Certainly, multi-functionality was at the heart of the recent H-Keepwarm oven launched by Hoover at LivingKitchen, which is claimed once cooked will keep food at a ‘ready to eat’ temperature for up to 14 days.
Is this a sign of what’s to come in built-in ovens?
“In terms of what’s next, we have entered the world of RF cooking [using radio waves to heat]”, says Max McCormick of Miele who adds: “Our Dialog oven, so called because it maintains a form of communication with the food to understand the cooking progress, launches in May.”
It forms part of the company’s launch of its Generation 7000 built-in appliances.

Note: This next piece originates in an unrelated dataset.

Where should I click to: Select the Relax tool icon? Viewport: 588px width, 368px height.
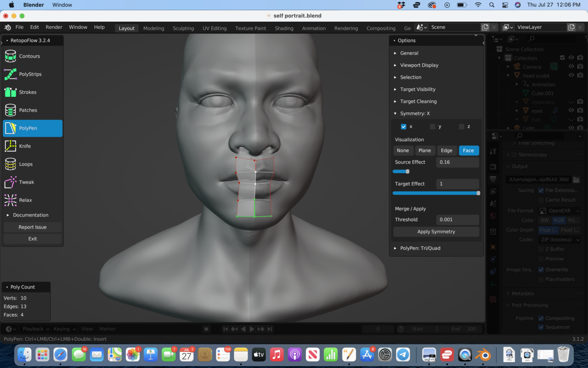click(x=11, y=200)
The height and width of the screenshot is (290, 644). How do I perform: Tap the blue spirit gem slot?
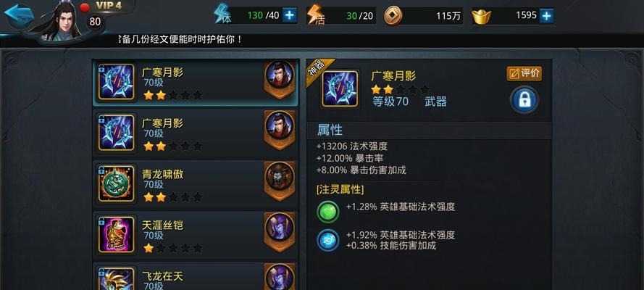[x=328, y=240]
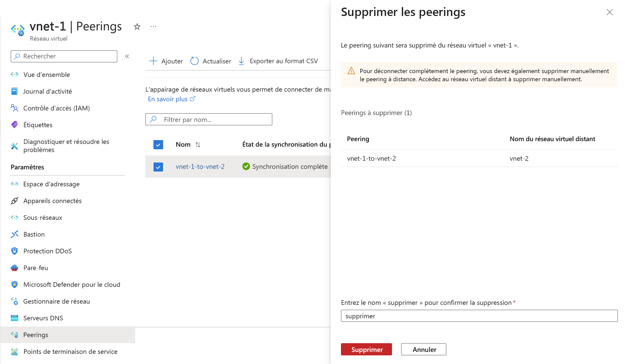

He says it will offer a host of advantages, including accuracy and ease of dish preparation: “By separating the browning from the baking, we can now cook an entire dish at the same time – we call this cooking in the volume – so everything is cooked exactly each time.”
In addition, using M Chef technology McCormick explains it can “cook a complete, multi-component meal without having to add or remove items throughout the process.”
And, there is a continuing move towards technological controls with a march towards the connected home.
Sales and marketing director of Amica Rod Jones adds: “Connectivity is growing slowly with the Internet of Things and voice command devices spreading throughout 21st century homes.”
Sharp Electronics introduced its range of Alexa-controlled smart appliances, including an oven, at LivingKitchen.
And Miele is also set to join the voice control movement, as Max McCormick continues: “Voice control is very much an integral part of appliance smart solutions but relies on the back-up of strong application sand appliance hardware.
“There has to be real consumer benefit and appliances deigned with voice control in mind will offer the best solution.
“We look forward to an exciting launch this summer where voice control will offer new experiences and delight our customers with new capabilities.”
Certainly built-in ovens are responding, at pace, to the needs of consumers, both now and in the future.
So ensure you keep your finger on the pulse so you know what hot’s in the heat of the moment.